Quinoa- Being Portrayed As A Controversial Thing

Quinoa- Being Portrayed As A Controversial Thing

A lot of quinoa-lovers have hit the existential slides in recent times, thanks to a story published in the Guardian regarding the evidently negative effects of purchasing imported quinoa.

Article 1.0The appetite of the states such as ours for this granule has pushed up its prices to such a level that poorer people living in Bolivia and Peru, for whom it was once a nutritious staple food, are unable to afford it and eat it.

Article 1.1This was one of the numerous stories published in the previous few years by the likes of NPR, the New York Times and the Associated Press, that draw mind to the harmful aspects of the explosion in world demand for quinoa.
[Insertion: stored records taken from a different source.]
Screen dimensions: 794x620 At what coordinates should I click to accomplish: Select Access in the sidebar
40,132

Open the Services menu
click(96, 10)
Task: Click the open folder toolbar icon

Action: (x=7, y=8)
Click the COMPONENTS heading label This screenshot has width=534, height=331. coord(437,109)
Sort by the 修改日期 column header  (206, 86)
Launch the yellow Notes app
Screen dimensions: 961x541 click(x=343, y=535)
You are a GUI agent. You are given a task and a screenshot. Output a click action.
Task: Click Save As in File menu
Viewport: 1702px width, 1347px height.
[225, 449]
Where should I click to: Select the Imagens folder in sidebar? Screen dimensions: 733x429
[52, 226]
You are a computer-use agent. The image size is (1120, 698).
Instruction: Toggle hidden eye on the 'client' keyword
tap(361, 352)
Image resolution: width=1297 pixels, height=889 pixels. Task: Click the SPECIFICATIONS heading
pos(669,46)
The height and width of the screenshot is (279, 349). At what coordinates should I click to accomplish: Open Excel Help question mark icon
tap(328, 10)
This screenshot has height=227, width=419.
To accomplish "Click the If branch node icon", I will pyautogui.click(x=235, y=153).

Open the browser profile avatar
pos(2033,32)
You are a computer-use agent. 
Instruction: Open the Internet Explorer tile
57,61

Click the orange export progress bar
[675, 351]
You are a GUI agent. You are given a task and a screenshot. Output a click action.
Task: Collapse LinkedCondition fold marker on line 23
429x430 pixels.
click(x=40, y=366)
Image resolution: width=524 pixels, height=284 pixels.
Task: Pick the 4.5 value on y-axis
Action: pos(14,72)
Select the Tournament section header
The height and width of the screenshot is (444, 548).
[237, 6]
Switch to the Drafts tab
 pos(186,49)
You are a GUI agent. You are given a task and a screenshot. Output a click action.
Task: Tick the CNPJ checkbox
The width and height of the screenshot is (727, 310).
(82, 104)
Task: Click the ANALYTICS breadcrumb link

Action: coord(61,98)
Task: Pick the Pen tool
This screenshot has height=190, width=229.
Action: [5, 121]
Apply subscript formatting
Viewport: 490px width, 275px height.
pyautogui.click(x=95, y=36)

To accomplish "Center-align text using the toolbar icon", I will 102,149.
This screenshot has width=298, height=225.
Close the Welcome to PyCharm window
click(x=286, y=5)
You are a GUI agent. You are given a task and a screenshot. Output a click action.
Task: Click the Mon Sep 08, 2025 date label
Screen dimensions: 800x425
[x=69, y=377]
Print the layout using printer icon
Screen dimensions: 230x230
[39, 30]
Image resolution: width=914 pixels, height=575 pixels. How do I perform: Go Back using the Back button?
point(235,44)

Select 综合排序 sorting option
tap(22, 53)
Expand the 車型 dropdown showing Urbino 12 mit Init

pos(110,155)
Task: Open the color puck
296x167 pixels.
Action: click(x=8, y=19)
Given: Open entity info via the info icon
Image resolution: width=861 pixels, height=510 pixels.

Some, like the Guardian, even showed the extreme of guilt-tripping readers, to discourage people buying it.

But the thought that international demand for quinoa is causing excessive harm where it’s produced is a generalization at best. At worst, discouraging quinoa demand could end up hurting manufacturers instead of helping them.

Majority of the quinoa in the world is grown on the altiplano, a huge, cold, barren, and infertile 14,000-foot Andean plateau across parts of Bolivia and Peru. Quinoa is one of the few things that are produced there, and its high price implies more profitable opportunities for the local farmers in one of the underprivileged regions of South America.

An analysis conducted by Emma Banks for the Andean Information Network writes about many of this quinoa related controversies and questions with a tone mostly absent from the press reports.

The impact of increasing food prices is multifaceted and encompasses food security and sovereignty debates. Food security leads to having sufficient to eat, while food sovereignty implies having a say in the food system. These get affected differently in diverse places by growing prices.